Smartphones have limited battery and memory available, therefore, the defences that can be deployed on them have limitations. For these reasons, malware detection is usually performed in a centralised fashion by Android market operators. As previous work and even recent news have shown, however, even Google Play Store is not able to detect all malicious apps; to make things even worse, there are countries in which Google Play Store is blocked. This forces users to resort to third party markets, which are usually performing less careful malware checks.
Previous malware detection studies focused on models based on permissions or on specific API calls. While the first method is prone to false positives, the latter needs constant retraining, because apps as well as the Android framework itself are constantly changing.
Our intuition is that, while malicious and benign apps may call the same API calls during their execution, the reason why those calls are made may be different, resulting in them being called in a different order. For this reason, we decided to rely on sequences of calls that, as explained later, we abstract to higher level for performance, feasibility, and robustness reasons. To implement this idea we created MaMaDroid, a system for Android malware detection.
MaMaDroid is built by combining four different phases:
- Call graph extraction: starting from the apk file of an app, we extract the call graph of the analysed sample.
- Sequence extraction: from the call graph, we extract the different potential paths as sequences of API calls and abstract all those calls to higher levels.

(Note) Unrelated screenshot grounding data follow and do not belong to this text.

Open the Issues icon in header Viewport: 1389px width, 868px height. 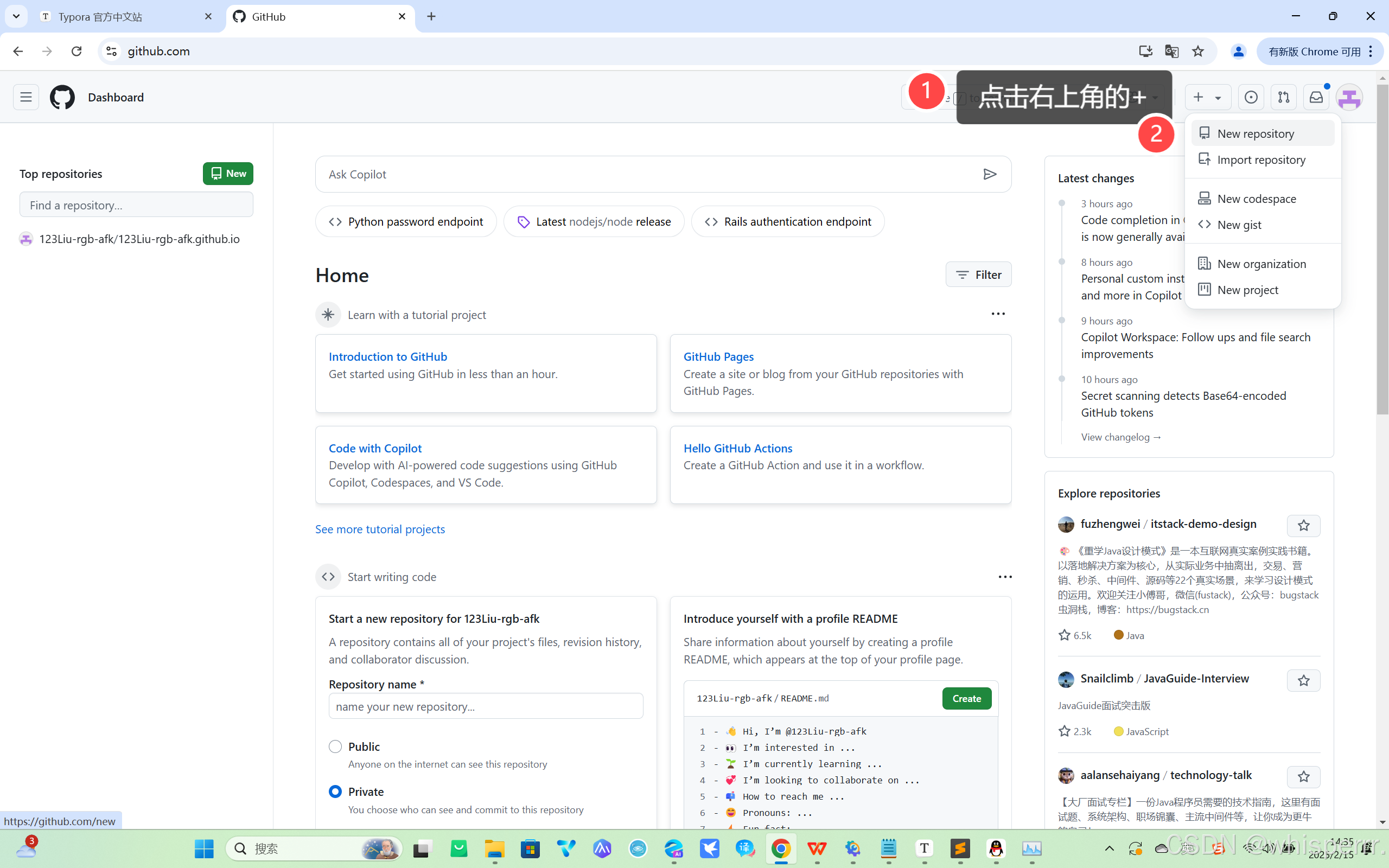[1251, 97]
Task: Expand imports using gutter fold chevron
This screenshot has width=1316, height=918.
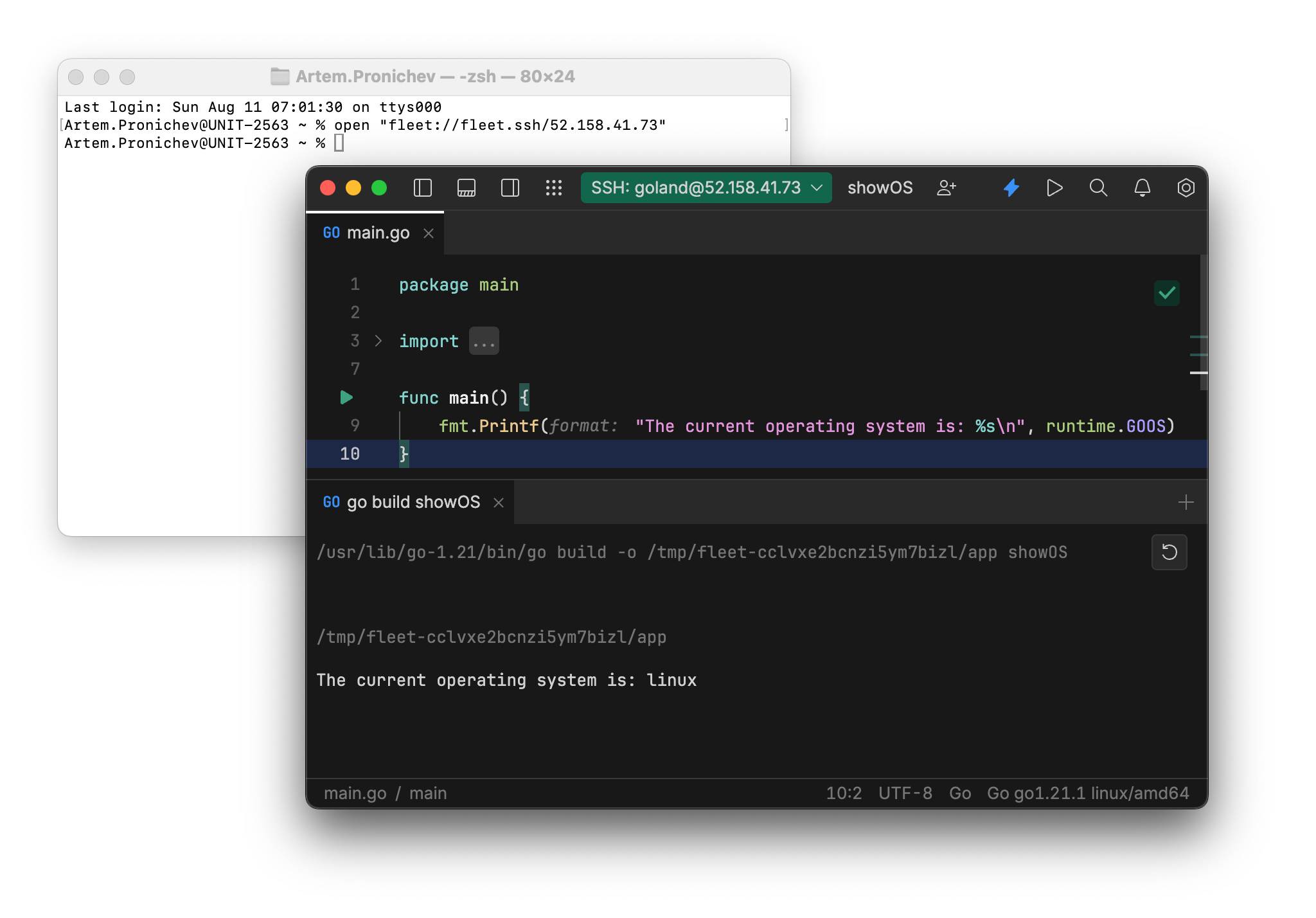Action: tap(377, 341)
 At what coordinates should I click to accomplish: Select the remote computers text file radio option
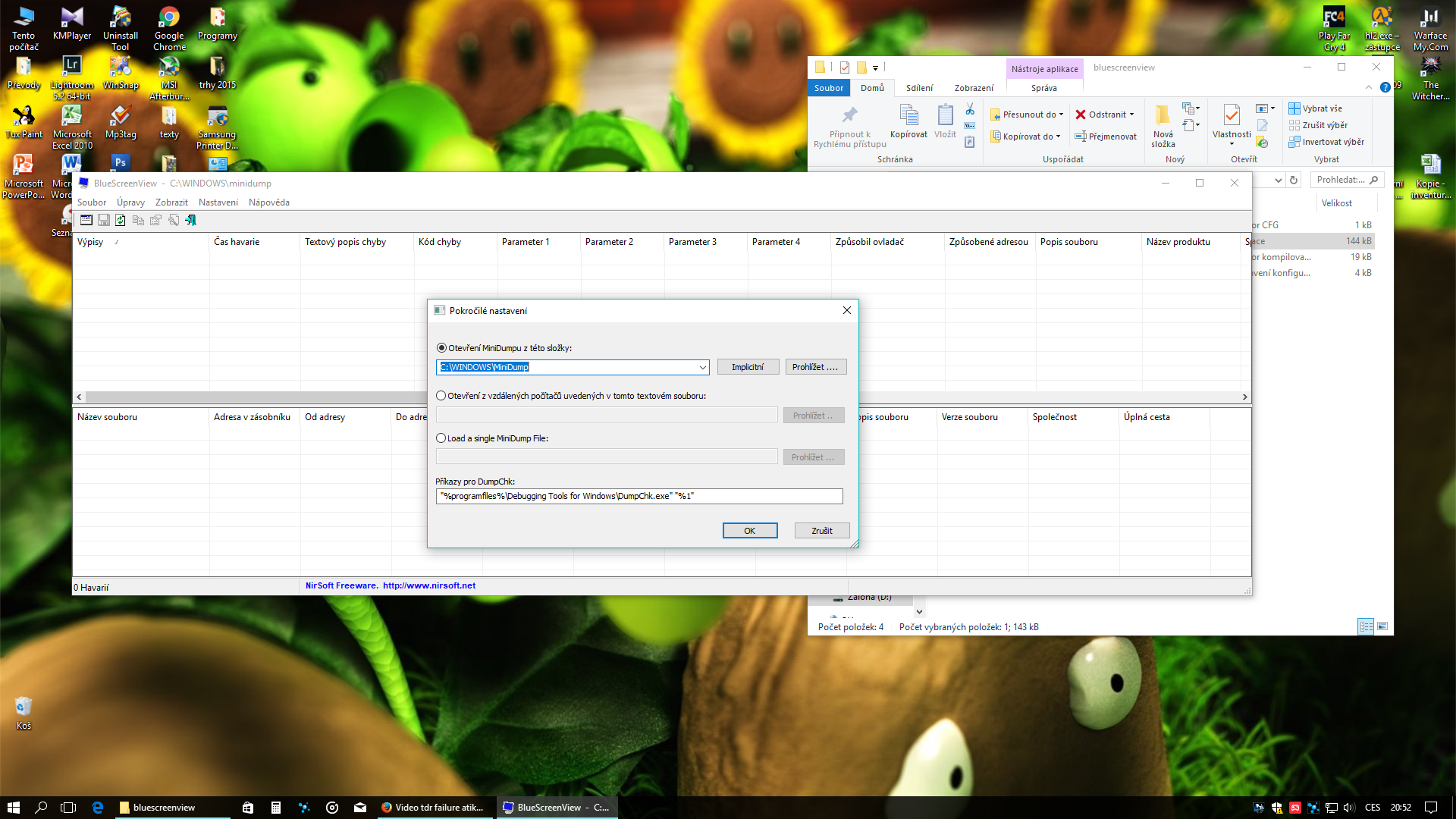coord(441,396)
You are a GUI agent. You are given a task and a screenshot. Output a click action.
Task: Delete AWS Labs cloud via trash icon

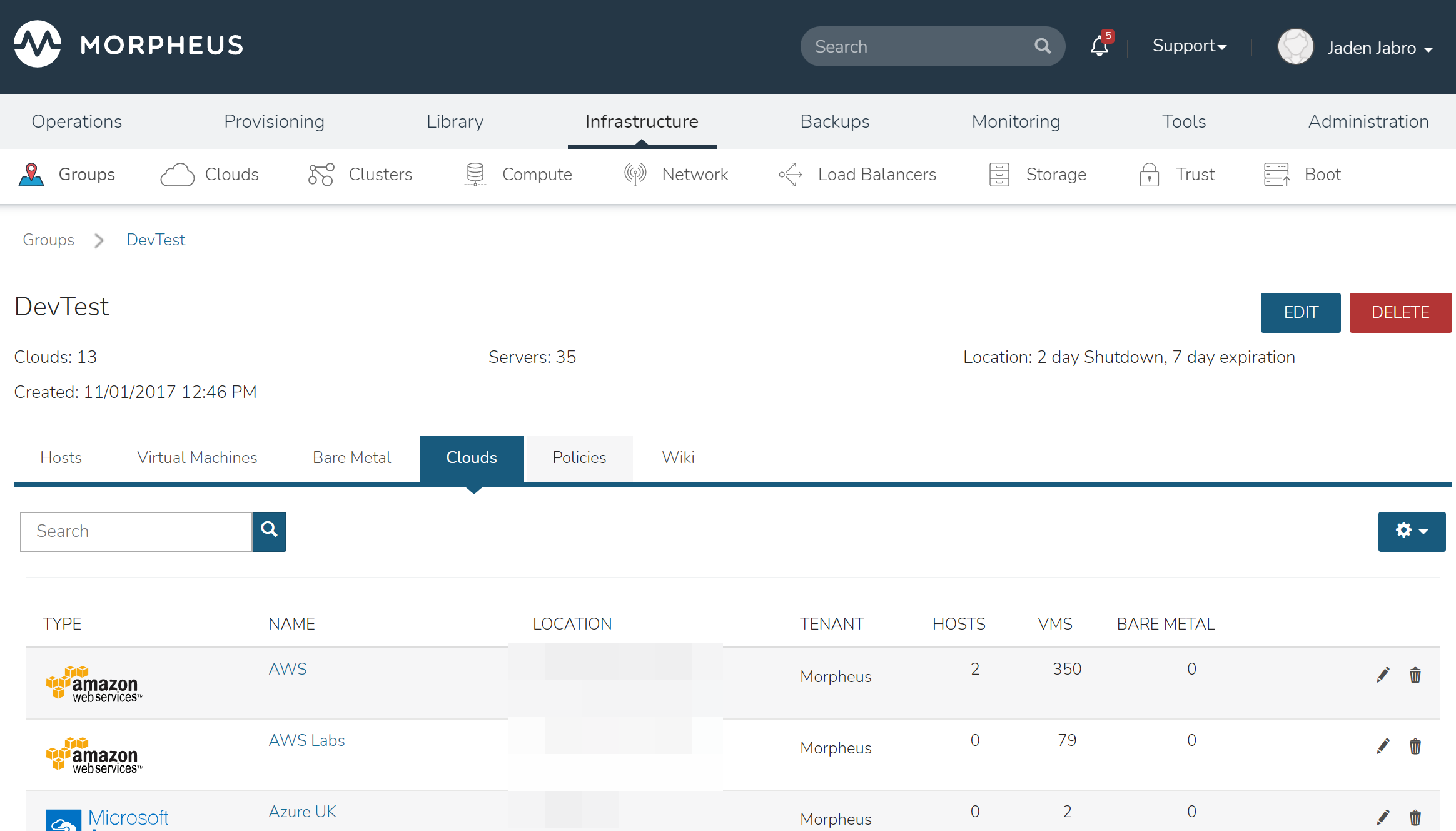click(1415, 746)
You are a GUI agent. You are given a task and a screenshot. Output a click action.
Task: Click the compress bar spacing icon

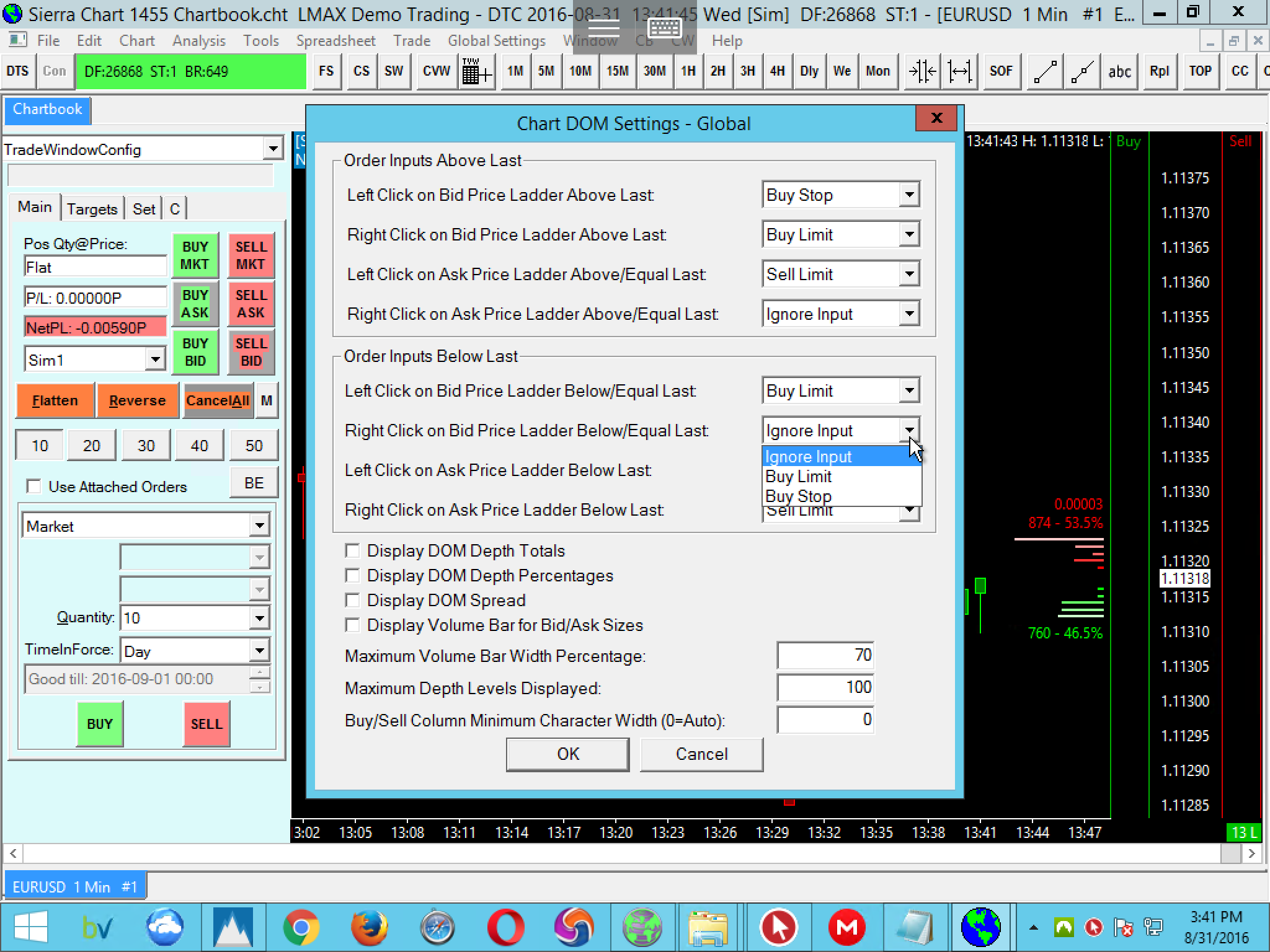click(921, 72)
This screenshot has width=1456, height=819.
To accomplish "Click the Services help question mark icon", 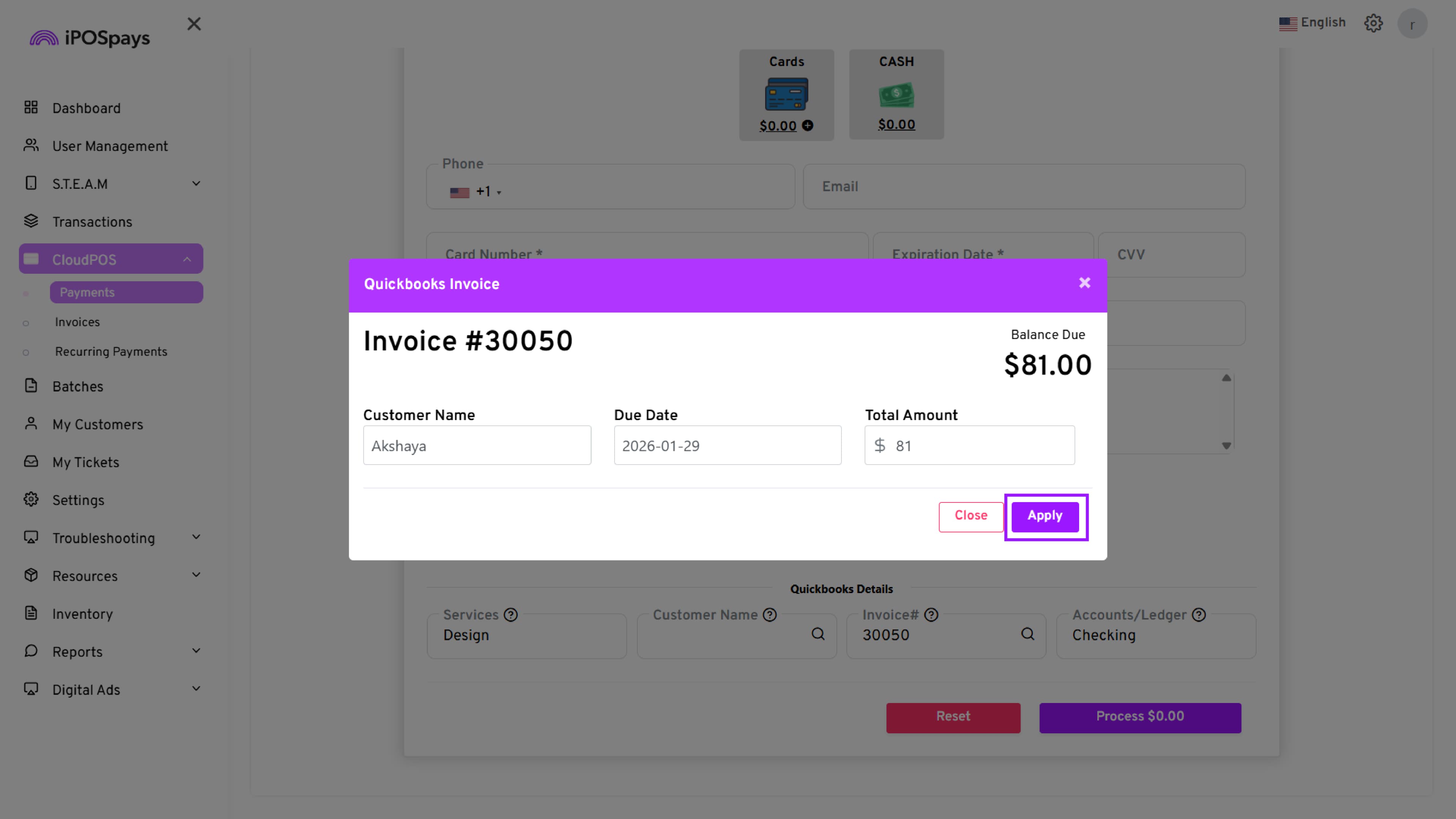I will [x=510, y=614].
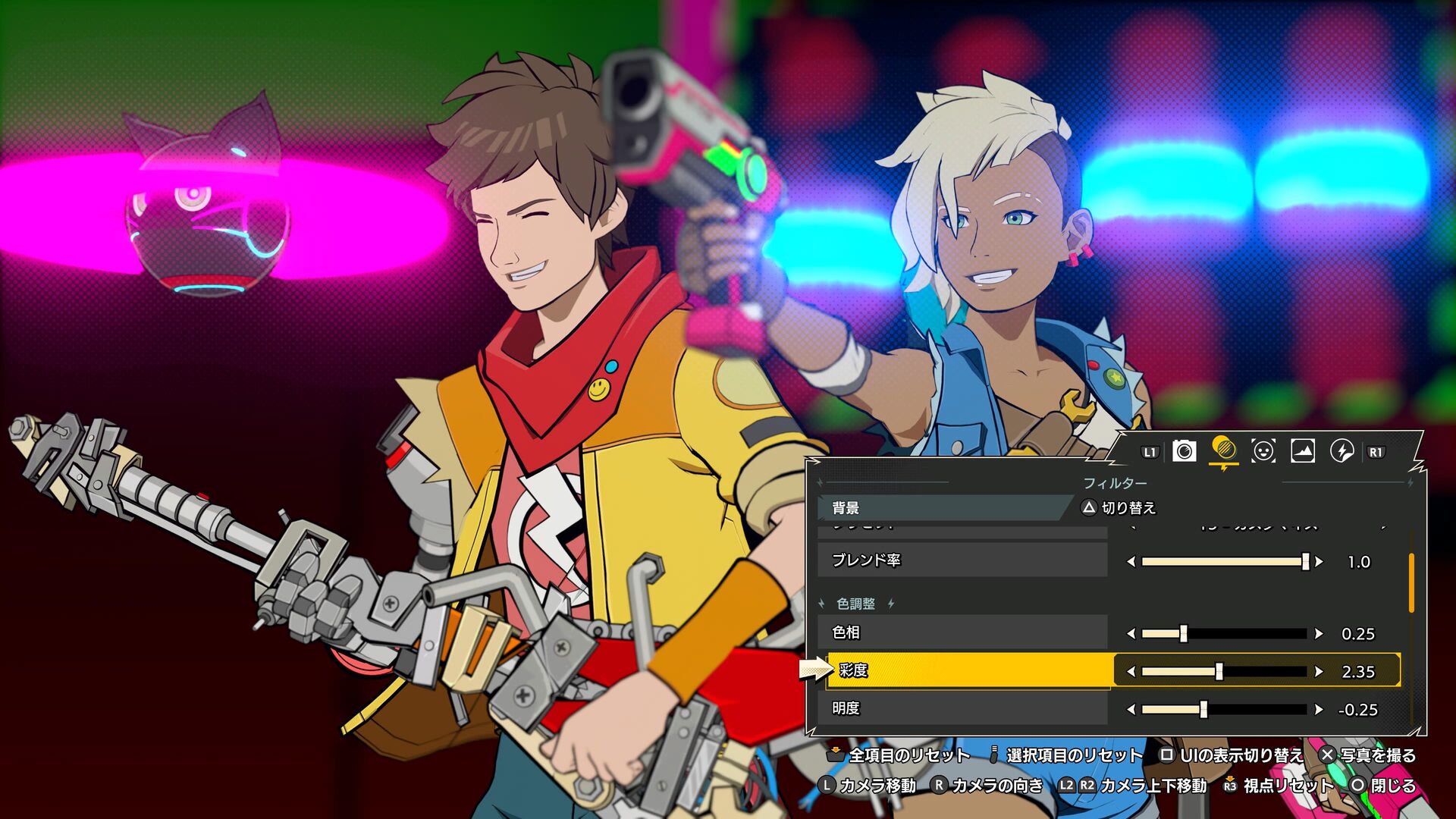Increase ブレンド率 with right arrow
The width and height of the screenshot is (1456, 819).
click(x=1320, y=562)
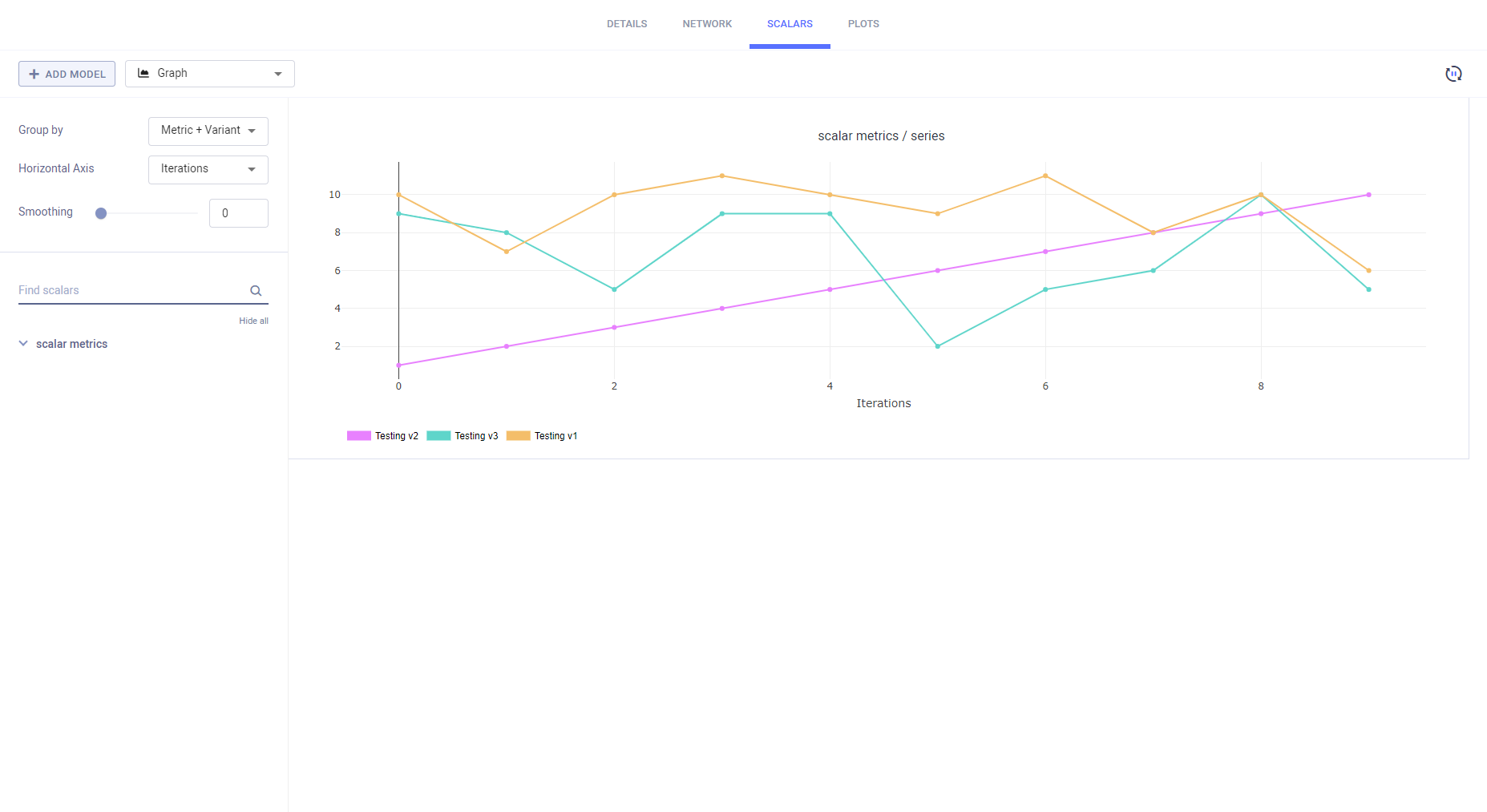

- Markov Chain modelling: all the samples got their sequences of abstracted calls, and these sequences can be modelled as transitions among states of a Markov Chain.
- Classification: Given the probabilities of transition between states of the chains as features set, we apply machine learning to detect malicious apps.
Call graph extraction
MaMaDroid is a system based only on static analysis. To analyse the app, we use off-the-shelf tools, such as Soot and FlowDroid for the first step of the system.
Taking the call graph as input, we extract the sequences of functions potentially called by the program and, by identifying the set of entry nodes, enumerate all the possible paths and output them as sequences of API calls.